Dire una cosa come “la malinconia” non è sufficiente, perché il legame tra un animale e il suo ambiente non è mai una questione di retorica o di immaginario cinematografico. È un tema genetico ed esistenziale, che si esprime nei tratti somatici e negli istinti per le cose.

Non sto dicendo esattamente che da una bambina lacustre ci dovremmo aspettare piedi palmati e sangue dolce, ma in qualche modo forse sì, sarebbe legittimo aspettarselo. Se spalanco la finestra dei miei pensieri e smetto di ragionare in termini di probabilità, mi rendo conto che sarebbe più stupefacente il contrario.

Forse è anche per questo che tornare ai propri ambienti non è la cosa più facile del mondo, perché lì davanti agli occhi abbiamo il grande quaderno dei nostri segreti.

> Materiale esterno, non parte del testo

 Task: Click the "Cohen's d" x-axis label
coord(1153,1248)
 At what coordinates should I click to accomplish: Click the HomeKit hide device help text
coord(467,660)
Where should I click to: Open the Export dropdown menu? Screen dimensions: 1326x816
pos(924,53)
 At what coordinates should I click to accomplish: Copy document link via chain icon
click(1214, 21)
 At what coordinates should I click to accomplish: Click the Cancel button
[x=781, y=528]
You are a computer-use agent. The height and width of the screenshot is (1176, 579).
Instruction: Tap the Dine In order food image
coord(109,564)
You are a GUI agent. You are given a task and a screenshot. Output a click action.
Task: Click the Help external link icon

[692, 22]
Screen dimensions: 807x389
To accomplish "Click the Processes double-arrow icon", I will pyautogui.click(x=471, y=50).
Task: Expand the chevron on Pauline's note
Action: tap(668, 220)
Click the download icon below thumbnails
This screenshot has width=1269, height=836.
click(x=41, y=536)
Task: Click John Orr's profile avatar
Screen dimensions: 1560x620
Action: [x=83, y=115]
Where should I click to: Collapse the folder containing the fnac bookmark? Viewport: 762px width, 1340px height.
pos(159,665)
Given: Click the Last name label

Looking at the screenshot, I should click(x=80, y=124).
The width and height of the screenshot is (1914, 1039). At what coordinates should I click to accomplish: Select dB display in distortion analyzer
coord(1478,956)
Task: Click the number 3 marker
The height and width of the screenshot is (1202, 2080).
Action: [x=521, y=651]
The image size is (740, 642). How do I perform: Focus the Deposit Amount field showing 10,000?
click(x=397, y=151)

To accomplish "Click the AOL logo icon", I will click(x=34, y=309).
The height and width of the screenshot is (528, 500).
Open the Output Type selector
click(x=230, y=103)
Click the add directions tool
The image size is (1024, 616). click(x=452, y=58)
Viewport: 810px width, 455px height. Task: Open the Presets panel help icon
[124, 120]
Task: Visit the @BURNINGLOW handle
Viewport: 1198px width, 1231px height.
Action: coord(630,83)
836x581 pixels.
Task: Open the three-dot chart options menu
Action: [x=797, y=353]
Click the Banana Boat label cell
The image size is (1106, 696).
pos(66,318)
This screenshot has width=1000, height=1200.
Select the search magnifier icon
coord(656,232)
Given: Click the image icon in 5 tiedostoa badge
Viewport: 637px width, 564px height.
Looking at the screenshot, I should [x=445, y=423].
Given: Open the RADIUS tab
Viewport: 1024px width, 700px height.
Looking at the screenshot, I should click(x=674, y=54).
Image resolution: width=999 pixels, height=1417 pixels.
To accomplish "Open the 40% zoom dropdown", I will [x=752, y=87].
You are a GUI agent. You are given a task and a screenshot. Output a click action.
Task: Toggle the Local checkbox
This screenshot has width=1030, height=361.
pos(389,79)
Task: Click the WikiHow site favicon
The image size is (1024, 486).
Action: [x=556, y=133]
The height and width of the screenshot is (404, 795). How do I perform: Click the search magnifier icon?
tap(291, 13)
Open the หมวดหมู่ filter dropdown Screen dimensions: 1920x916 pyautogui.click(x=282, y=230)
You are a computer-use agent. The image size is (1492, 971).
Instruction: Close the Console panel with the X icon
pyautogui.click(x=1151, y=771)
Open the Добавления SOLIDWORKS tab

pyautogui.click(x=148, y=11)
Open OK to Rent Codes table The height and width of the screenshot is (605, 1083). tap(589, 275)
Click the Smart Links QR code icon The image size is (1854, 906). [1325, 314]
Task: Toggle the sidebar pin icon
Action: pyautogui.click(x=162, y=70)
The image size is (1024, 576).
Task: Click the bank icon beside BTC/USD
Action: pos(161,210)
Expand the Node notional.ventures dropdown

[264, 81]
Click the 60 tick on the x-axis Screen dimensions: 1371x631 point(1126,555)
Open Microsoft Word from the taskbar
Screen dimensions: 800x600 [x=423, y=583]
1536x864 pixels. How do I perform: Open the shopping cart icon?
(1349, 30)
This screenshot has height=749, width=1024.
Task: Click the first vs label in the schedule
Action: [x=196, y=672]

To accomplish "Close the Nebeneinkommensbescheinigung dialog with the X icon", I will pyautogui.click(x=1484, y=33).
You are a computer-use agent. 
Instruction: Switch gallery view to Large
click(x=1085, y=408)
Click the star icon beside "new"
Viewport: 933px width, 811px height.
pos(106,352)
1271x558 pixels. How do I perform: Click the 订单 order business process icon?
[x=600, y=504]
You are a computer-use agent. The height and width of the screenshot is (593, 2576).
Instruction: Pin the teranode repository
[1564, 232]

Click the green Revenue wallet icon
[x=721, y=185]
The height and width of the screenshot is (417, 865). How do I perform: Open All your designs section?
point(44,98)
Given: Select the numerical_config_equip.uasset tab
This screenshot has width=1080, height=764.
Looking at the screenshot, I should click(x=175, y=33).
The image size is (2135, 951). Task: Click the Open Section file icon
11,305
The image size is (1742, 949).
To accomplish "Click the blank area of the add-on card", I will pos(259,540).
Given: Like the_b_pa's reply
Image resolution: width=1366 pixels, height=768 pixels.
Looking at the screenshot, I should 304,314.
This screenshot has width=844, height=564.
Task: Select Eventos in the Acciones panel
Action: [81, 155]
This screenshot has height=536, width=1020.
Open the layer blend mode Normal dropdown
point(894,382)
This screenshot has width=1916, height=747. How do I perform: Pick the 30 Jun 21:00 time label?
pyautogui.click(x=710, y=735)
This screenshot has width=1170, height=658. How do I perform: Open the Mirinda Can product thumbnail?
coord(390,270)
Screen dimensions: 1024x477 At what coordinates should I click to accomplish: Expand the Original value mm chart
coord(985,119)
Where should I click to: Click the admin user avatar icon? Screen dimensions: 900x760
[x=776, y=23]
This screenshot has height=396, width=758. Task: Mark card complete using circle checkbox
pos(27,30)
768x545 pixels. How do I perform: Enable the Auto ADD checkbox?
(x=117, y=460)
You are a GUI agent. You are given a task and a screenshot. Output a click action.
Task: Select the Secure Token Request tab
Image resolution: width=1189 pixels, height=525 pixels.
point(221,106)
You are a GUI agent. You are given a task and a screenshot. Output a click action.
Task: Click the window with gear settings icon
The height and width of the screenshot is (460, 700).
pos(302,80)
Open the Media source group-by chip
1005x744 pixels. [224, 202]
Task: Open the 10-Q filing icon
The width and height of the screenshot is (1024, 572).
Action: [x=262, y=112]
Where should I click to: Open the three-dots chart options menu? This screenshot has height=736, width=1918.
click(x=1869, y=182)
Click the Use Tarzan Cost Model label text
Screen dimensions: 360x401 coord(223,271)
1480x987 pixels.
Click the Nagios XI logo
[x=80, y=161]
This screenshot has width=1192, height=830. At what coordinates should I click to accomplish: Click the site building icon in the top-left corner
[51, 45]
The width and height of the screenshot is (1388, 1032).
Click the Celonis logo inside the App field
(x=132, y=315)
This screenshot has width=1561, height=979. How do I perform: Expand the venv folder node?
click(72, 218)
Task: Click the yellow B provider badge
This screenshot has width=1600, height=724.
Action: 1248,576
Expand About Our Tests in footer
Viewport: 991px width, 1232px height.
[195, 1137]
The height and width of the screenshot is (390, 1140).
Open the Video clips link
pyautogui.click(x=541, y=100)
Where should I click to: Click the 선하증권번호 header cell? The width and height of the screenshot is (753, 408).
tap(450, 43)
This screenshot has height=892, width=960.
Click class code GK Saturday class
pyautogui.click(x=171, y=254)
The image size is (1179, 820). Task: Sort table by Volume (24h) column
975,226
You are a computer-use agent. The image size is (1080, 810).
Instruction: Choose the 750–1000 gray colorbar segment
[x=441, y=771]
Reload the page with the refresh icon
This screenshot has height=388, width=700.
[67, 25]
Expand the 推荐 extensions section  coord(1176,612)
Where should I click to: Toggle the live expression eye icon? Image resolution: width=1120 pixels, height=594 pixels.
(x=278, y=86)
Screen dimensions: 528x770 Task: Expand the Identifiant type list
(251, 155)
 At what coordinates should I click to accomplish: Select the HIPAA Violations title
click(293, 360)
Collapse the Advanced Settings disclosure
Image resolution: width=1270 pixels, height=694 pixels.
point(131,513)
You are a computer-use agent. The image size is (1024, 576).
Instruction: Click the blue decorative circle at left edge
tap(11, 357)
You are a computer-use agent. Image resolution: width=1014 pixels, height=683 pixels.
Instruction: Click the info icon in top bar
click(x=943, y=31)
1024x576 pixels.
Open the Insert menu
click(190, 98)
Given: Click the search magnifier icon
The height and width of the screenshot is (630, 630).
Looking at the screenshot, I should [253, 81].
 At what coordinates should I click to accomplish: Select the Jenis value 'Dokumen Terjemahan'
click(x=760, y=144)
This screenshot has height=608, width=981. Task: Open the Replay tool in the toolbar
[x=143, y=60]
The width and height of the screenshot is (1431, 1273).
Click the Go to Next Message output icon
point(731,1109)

Il mistero di quel battito cardiaco che ogni tanto si fa pesante, come se ci fosse una catena montuosa ad arginarlo. I fondali mobili che divorano gli occhi e impediscono una chiara visione, anche se rimuovi la miopia con un’operazione. L’istinto a cercare uno sbocco, l’incontinenza degli argini, la fame di essere fiume. La quiete in superficie e la pericolosità delle correnti. Il cielo mai terso. Le ginocchia fragili del monte e le anche aperte delle valli.

C’è tutto. Com’è per le oche, per le giraffe, per i serpenti e per le serpentesse, così è anche per gli esseri umani.